More than seven decades after the fact, Pearl Harbor still holds a special grip on the American psyche.  Other surprises have had a worse tactical impact. The North Korean attack in the summer of 1950 almost pushed the US out of South Korea, launched a war that became a tactical draw, and locked us into a Cold War struggle that lasted 40 years and cost trillions of dollars. Other surprises have had worse strategic implications. The discovery of Soviet nuclear missiles in Cuba pushed us to the brink of nuclear war. But none of the other military or diplomatic surprises we have suffered has left a sense of outrage, helplessness and betrayal as powerful as that occasioned by those images of US flagged dreadnaughts, helpless and burning, in our home waters.

And so the remarks of the Secretary of Defense take on a special meaning when he talks of the danger of a “Cyber Pearl Harbor” in America’s future. Here is what Secretary Panetta said to Business Executives for National Security earlier this year: “destructive cyber-terrorist attack[s] could virtually paralyze the nation . . . They could, for example, derail passenger trains or even more dangerous, derail trains loaded with lethal chemicals. They could contaminate the water supply in major cities or shutdown the power grid across large parts of the country . . .  disable or degrade critical military systems and communication networks . . . The collective result of these kinds of attacks could be a cyber Pearl Harbor." http://www.defense.gov/transcripts/transcript.aspx?transcriptid=5136  .

But a cyber attack is not the same thing as a broad devastating physical attack (as with a nuclear weapon). Disruption might be great, but actual death and destruction would probably be minimal. And most of the critical infrastructure involved could eventually be repaired and returned to use. This has caused some critics to doubt the Pearl Harbor comparison. (for example, see John Arquilla at http://www.foreignpolicy.com/articles/2012/11/19/panettas_wrong_about_a_cyber_pearl_harbor  )

I think this criticism misses the nature and intent of the original Pearl Harbor attack. And so a short strategic review is in order. Starting in 1904.

Set on expanding their power in the Pacific, the Japanese decided to focus on Russian holdings in Manchuria. They first launched an attack on the Russian Pacific fleet at anchor at Port Arthur (in February of 1904 during diplomatic negotiations). After land and sea battles lasting more than a year in what we now call the Russo-Japanese War, the Russians sent their Baltic Fleet wheezing around Africa and across the Indian and Pacific Oceans, only to be almost entirely destroyed by the Japanese Fleet in the Battle of the Tsushima Straits. Unwilling to pay more for holdings so far from home, the Russians withdrew and accepted the new reality of Japan as a Pacific power.

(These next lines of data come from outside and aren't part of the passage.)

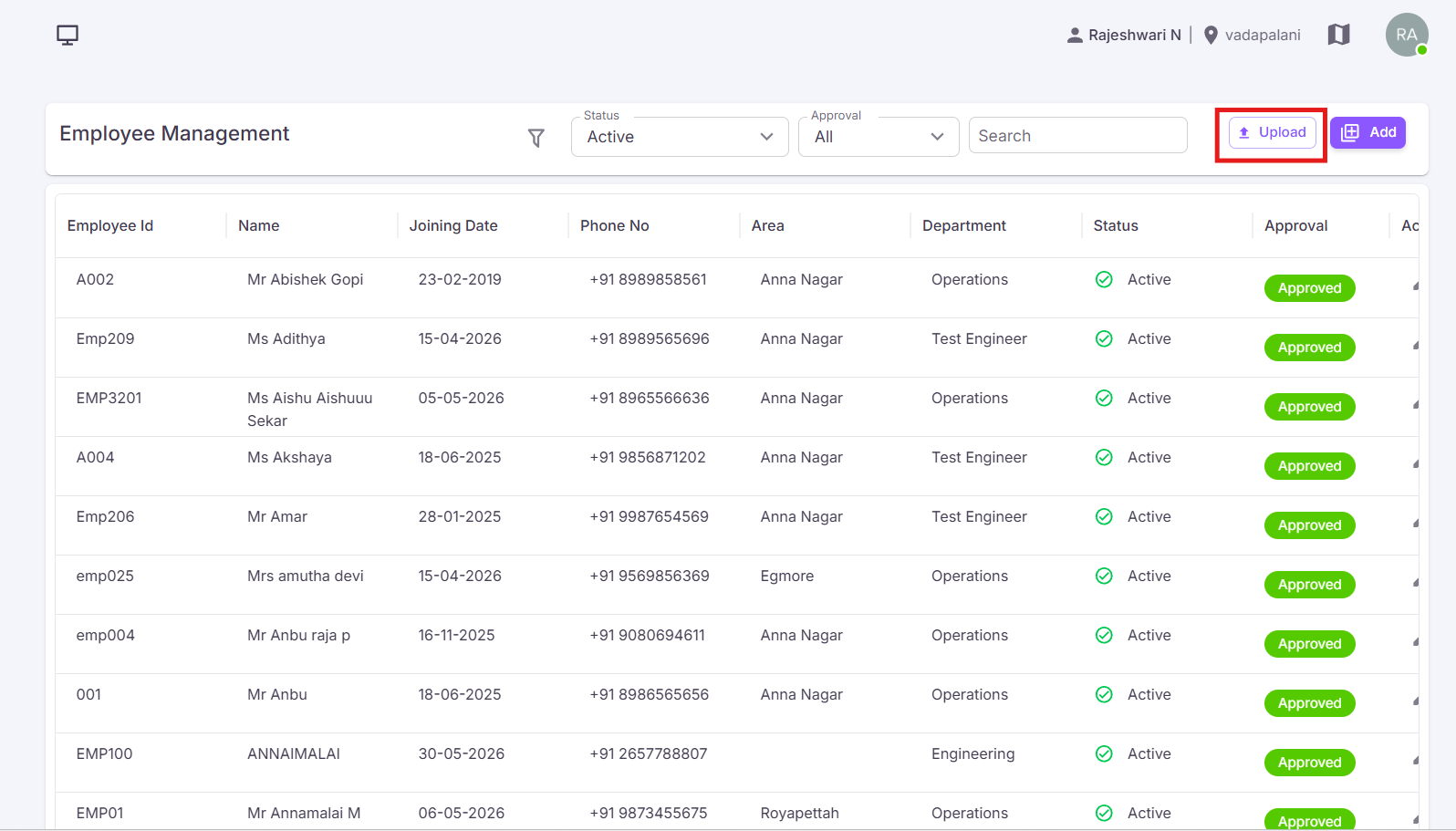Click the Active status check icon for Emp206
Image resolution: width=1456 pixels, height=831 pixels.
1104,517
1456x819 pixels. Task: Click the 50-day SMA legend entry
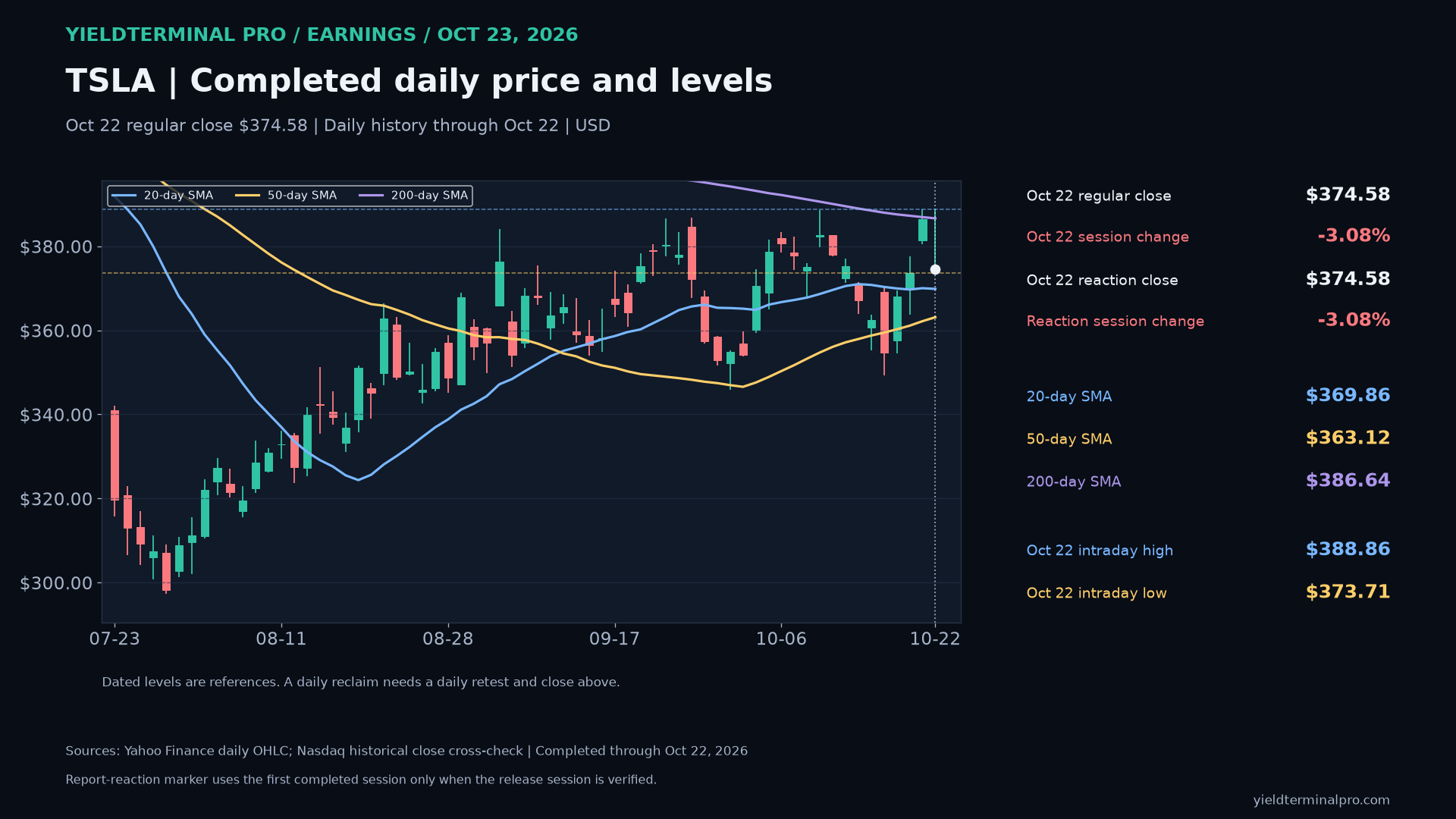pos(286,196)
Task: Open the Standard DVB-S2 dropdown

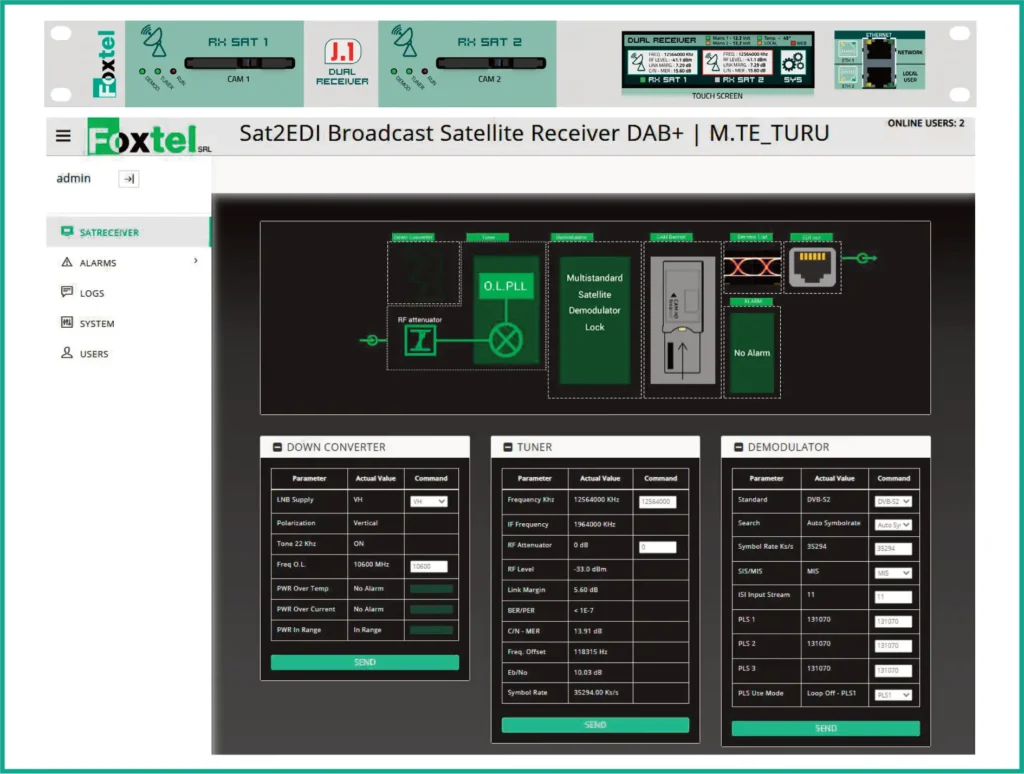Action: tap(893, 500)
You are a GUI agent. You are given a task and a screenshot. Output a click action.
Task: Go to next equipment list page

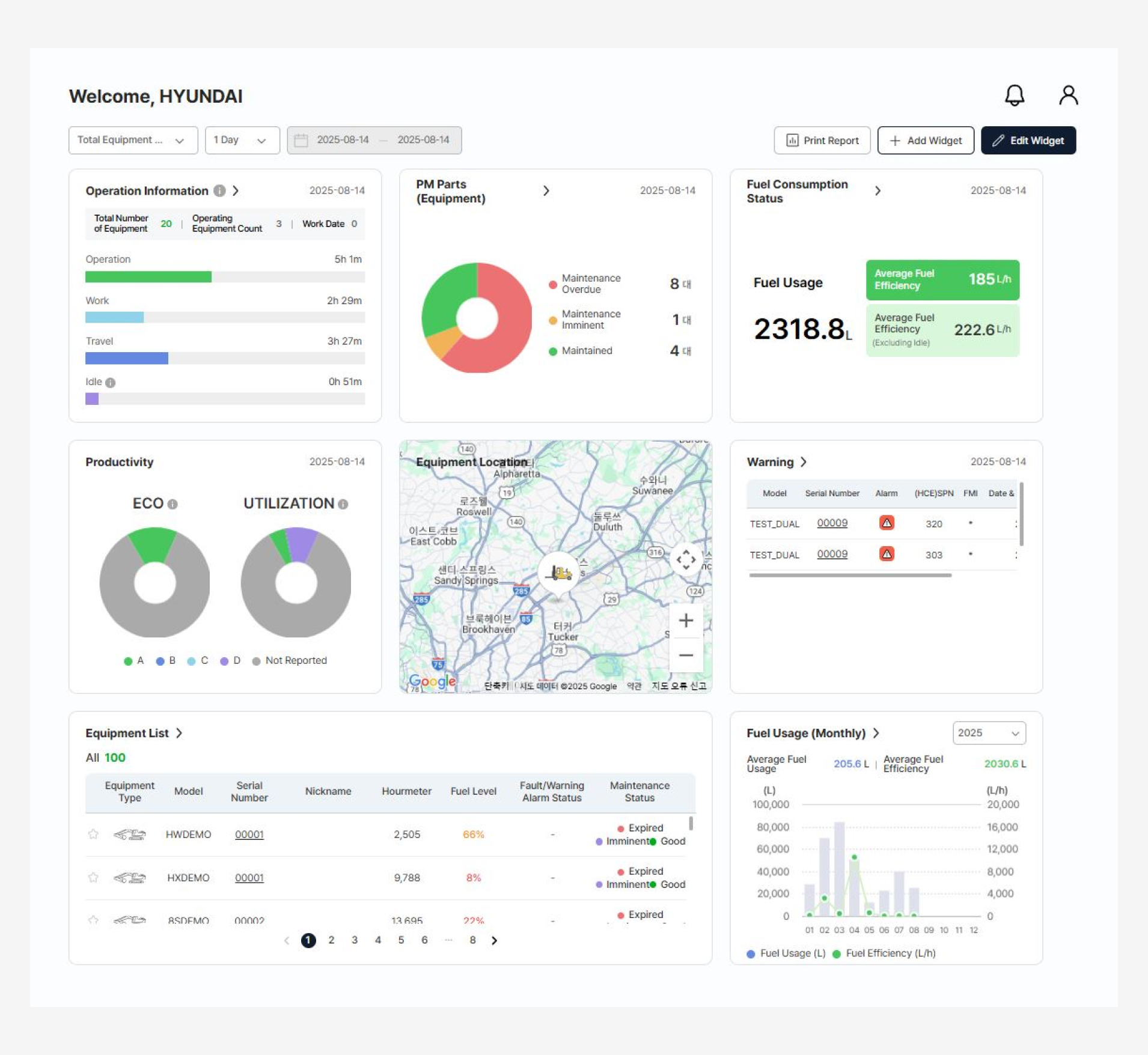coord(494,940)
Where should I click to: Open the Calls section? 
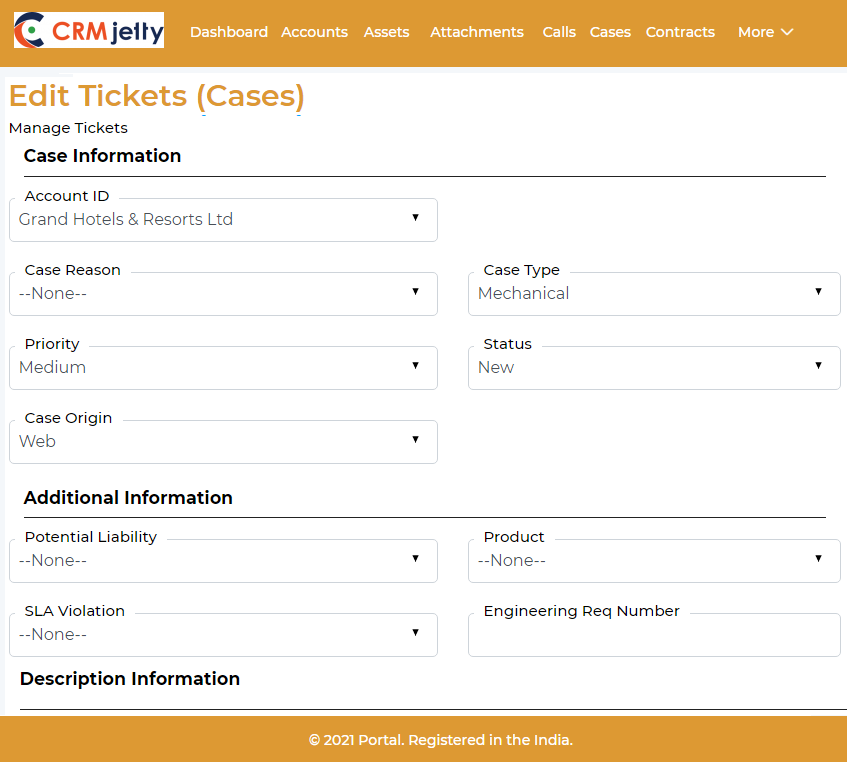559,32
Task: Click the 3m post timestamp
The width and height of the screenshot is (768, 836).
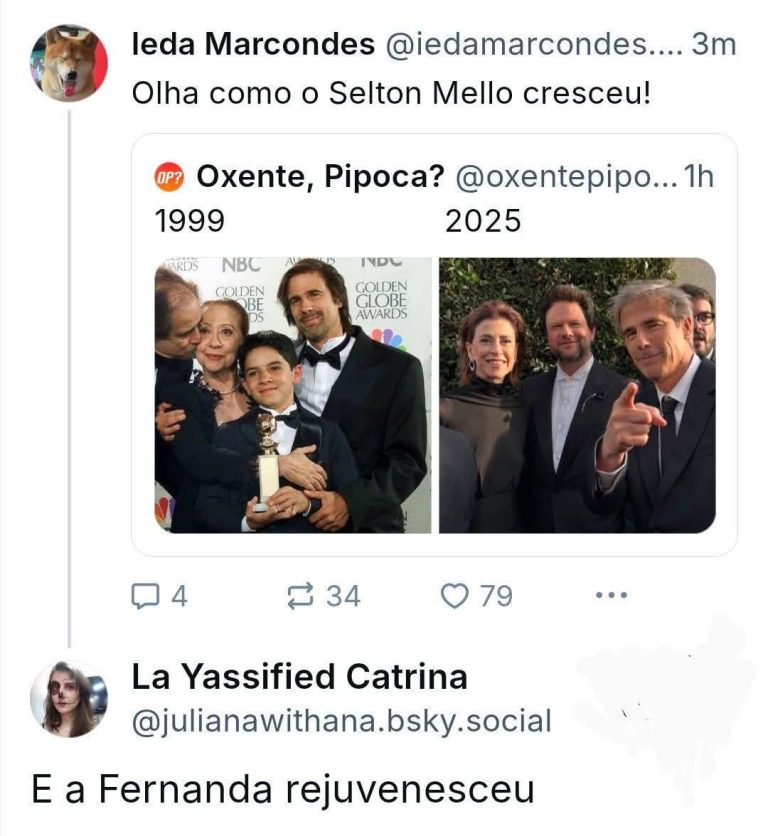Action: coord(714,44)
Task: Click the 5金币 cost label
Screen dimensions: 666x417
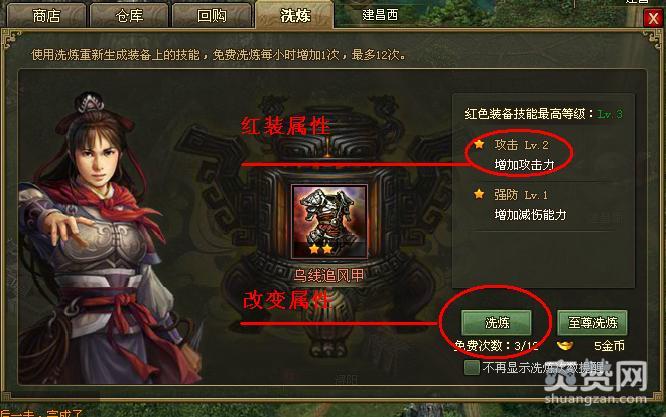Action: point(609,346)
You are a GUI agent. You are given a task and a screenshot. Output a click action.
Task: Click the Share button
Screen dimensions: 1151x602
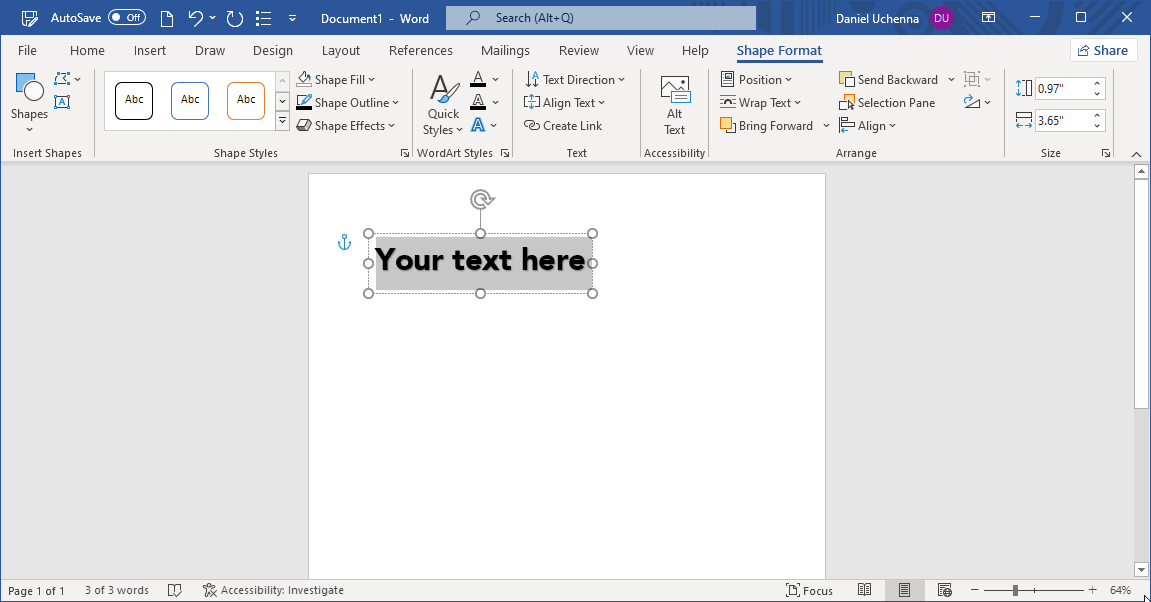(1103, 51)
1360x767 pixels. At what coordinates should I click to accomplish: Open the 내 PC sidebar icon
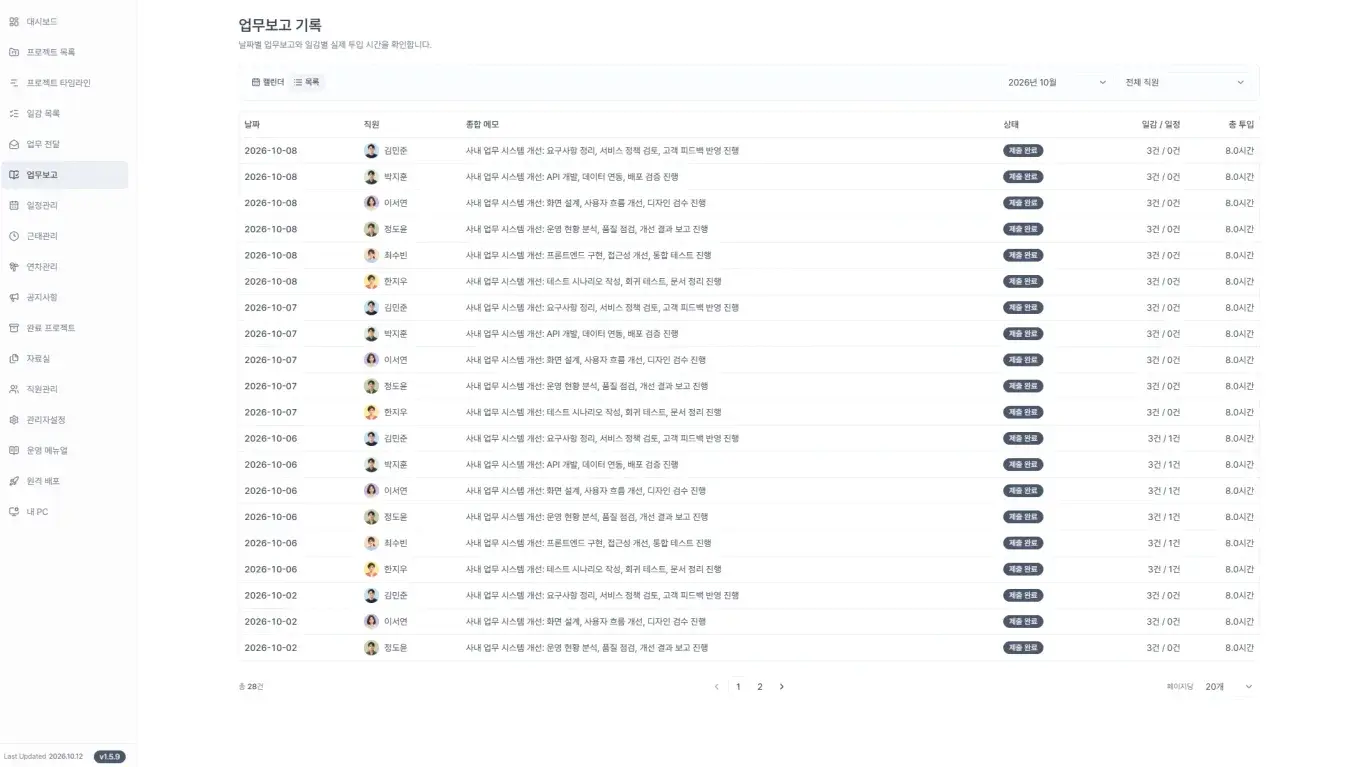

The implications for the Japanese decision to attack Pearl Harbor 37 years later are obvious.  Their hope was not to destroy America, or even destroy American military power forever – but to present the Americans with a dilemma so expensive that they would accede to the Japanese intent. Could they hurt us so badly that we would pull back from threatening the Greater East Asia Co-Prosperity Sphere? Thus, the Pearl Harbor attack was, as Clausewitz famously said of all war, “the continuation of policy by other means.”

This is an important lesson to remember as we begin to banter about “Cyber War” as though we really understood its implications. Japan was wrong about the US will in 1941. But Pearl Harbor might have worked somewhere else sometime else against somebody else.

The goal of a cyber attack would presumably be the same. Catch us unawares and take out an element of critical infrastructure (electricity, water, banking and finance, petrochemicals, air travel, military response) in a way that inflicts enough pain to make the US reconsider a course of action. That happened to Estonia. It happened to Georgia (coupled with a ground attack). It has happened most recently to Israel. A Cyber Pearl Harbor need not be about destroying everything everywhere for all time. It could just be about destroying enough to influence our decisions and our power in the world. It might be, in the words of the Sec Def, ”an attack that would . . .  paralyze and shock the nation and create a new, profound sense of vulnerability.”

That is something worth worrying about. And worth acting to prevent.